• Required work: Rewrite the listing below as a numbered list, with one line per item and no blank lines.

• Task inputs:
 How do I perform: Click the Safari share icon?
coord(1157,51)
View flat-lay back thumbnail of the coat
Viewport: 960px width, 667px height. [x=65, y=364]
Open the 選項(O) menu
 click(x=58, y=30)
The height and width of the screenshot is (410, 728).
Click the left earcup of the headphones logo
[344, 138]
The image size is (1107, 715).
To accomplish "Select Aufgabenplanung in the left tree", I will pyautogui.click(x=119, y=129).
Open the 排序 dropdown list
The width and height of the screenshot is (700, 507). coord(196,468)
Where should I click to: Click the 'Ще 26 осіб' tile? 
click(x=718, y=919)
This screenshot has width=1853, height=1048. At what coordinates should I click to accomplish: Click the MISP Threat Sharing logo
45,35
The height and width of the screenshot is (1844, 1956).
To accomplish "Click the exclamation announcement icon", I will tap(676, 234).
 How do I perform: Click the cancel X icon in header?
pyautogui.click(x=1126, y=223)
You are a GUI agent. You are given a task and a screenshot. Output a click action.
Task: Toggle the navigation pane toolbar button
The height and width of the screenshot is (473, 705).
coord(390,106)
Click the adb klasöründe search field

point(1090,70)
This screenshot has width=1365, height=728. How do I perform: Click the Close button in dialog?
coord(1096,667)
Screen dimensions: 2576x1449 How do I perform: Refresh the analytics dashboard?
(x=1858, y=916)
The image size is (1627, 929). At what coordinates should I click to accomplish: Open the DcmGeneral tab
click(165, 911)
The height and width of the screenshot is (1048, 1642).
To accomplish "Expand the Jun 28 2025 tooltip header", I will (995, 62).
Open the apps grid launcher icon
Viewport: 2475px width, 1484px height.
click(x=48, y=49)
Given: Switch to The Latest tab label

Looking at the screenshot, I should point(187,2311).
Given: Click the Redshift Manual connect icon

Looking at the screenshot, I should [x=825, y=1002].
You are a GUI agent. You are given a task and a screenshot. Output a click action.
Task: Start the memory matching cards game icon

• Result of this exercise:
1.  How do I perform: Click the Safari share icon?
2. coord(1157,51)
3. View flat-lay back thumbnail of the coat
4. Viewport: 960px width, 667px height. [x=65, y=364]
5. Open the 選項(O) menu
6.  click(x=58, y=30)
7. The height and width of the screenshot is (410, 728).
8. Click the left earcup of the headphones logo
9. [344, 138]
10. The image size is (1107, 715).
11. To accomplish "Select Aufgabenplanung in the left tree", I will pyautogui.click(x=119, y=129).
12. Open the 排序 dropdown list
13. The width and height of the screenshot is (700, 507). coord(196,468)
14. Where should I click to: Click the 'Ще 26 осіб' tile? 
15. click(x=718, y=919)
16. This screenshot has width=1853, height=1048. At what coordinates should I click to accomplish: Click the MISP Threat Sharing logo
17. 45,35
18. The height and width of the screenshot is (1844, 1956).
19. To accomplish "Click the exclamation announcement icon", I will tap(676, 234).
20.  How do I perform: Click the cancel X icon in header?
21. pyautogui.click(x=1126, y=223)
22. You are a GUI agent. You are given a task and a screenshot. Output a click action.
23. Task: Toggle the navigation pane toolbar button
24. The height and width of the screenshot is (473, 705).
25. coord(390,106)
26. Click the adb klasöründe search field
27. point(1090,70)
28. This screenshot has width=1365, height=728. How do I perform: Click the Close button in dialog?
29. coord(1096,667)
30. Screen dimensions: 2576x1449 How do I perform: Refresh the analytics dashboard?
31. (x=1858, y=916)
32. The image size is (1627, 929). At what coordinates should I click to accomplish: Open the DcmGeneral tab
33. click(165, 911)
34. The height and width of the screenshot is (1048, 1642).
35. To accomplish "Expand the Jun 28 2025 tooltip header", I will (995, 62).
36. Open the apps grid launcher icon
37. Viewport: 2475px width, 1484px height.
38. click(x=48, y=49)
39. Given: Switch to The Latest tab label
40. Looking at the screenshot, I should point(187,2311).
41. Given: Click the Redshift Manual connect icon
42. Looking at the screenshot, I should [x=825, y=1002].
43. You are a GUI agent. You are given a task and a screenshot. Output a click action.
44. Task: Start the memory matching cards game icon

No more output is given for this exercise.